Corona-Pandemie beendet deutschen Immobilienboom

Die Corona-Pandemie sorgt nicht nur für den Lockdown der wirtschaftlichen Aktivität, sie beendet auch den rund zehn Jahre währenden Boom am deutschen Immobilienmarkt. Zuvor haben die rund laufende Wirtschaft, wachsende Beschäftigung und sinkende Zinsen die Immobilienpreise auf ein teilweise hohes Niveau gehoben. Die Preise für selbstgenutztes Wohneigentum kletterten seit 2009 deutschlandweit um 55 Prozent, in den sieben größten Städten verdoppelten sie sich. Bei Gewerbeimmobilien haben sich die Mietrenditen auf bis unter 3 Prozent gut halbiert. Ganz rund lief der Immobilienmarkt allerdings auch vor dem Ausbruch der Corona-Pandemie nicht mehr. Bei Wohnungen verlangsamte sich vor allem in den teuren Städten der Anstieg von Preisen und Mieten. Immer neue Regulierungseingriffe erschweren zudem das Vermietungsgeschäft. Im Einzelhandel sinken die Mieten bereits.

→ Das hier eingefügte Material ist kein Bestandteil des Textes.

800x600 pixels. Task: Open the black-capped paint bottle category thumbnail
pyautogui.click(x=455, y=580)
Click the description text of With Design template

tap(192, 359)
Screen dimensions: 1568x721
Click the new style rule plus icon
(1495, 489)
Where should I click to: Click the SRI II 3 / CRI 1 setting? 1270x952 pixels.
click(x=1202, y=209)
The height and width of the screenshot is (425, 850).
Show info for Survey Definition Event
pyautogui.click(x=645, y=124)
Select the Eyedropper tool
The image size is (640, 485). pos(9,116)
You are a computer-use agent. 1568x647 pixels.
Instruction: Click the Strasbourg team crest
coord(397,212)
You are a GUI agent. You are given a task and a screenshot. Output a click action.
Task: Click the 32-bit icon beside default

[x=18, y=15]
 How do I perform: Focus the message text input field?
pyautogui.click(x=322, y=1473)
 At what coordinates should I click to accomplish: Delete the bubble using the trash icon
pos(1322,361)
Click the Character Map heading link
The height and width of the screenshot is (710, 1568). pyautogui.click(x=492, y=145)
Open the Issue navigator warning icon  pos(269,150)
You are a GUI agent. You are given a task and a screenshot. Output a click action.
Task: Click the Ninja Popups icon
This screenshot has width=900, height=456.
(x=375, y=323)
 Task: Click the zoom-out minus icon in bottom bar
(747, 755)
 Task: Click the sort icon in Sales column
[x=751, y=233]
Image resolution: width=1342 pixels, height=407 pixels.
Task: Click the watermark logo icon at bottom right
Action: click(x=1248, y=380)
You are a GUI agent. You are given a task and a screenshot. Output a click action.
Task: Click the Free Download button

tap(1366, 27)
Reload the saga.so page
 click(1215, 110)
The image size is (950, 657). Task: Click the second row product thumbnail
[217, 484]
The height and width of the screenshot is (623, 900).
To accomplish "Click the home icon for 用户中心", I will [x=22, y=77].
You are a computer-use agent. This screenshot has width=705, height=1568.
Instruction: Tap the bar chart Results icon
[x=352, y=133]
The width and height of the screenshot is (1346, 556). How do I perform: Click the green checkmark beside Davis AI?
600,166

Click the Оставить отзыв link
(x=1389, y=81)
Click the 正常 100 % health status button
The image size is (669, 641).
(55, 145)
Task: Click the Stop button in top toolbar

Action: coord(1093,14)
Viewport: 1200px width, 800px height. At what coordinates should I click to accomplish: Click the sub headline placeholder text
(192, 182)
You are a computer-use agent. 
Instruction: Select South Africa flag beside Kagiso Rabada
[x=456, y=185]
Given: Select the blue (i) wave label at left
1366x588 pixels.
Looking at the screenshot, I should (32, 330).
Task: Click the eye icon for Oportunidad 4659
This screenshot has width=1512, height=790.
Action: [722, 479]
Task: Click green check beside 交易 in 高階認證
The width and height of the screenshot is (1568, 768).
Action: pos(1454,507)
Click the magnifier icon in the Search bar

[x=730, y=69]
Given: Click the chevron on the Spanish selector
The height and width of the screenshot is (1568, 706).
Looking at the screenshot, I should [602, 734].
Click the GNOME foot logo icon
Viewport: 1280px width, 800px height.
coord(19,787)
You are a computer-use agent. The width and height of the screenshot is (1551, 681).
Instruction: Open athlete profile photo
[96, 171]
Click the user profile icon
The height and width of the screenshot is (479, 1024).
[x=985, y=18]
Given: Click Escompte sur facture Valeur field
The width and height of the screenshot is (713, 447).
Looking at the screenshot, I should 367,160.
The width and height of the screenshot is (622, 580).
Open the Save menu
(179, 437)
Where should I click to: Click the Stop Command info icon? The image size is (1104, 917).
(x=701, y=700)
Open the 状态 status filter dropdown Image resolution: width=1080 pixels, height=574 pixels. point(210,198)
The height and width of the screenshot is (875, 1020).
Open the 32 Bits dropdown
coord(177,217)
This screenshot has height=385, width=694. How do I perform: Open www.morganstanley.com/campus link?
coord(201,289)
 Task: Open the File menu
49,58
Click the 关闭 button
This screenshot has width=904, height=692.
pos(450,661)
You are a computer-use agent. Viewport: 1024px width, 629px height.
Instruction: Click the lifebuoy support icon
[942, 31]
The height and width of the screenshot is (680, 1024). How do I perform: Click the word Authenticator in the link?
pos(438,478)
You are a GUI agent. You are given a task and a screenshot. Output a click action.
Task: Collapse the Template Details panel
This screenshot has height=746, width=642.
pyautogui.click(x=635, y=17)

Bleibt es auch dank der Hilfspakete von EZB und Regierung bei einer kurzen Rezession und einer kräftigen Erholung, dürfte der Immobilienmarkt insgesamt mit einem „blauen Auge“ davonkommen. Der Wohnungsbedarf ändert sich nicht durch die Krise. Im Wesentlichen gilt das auch für Büros, wenn ein starker Stellenabbau ausbleibt. Logistik könnte vom wachsenden Online-Shopping und von einer zunehmenden Lagerhaltung sogar profitieren. In diesen Marktsegmenten ist das Angebot aufgrund des niedrigen Neubauvolumens so knapp, dass auch bei einem Nachfragerückgang kein Überangebot droht.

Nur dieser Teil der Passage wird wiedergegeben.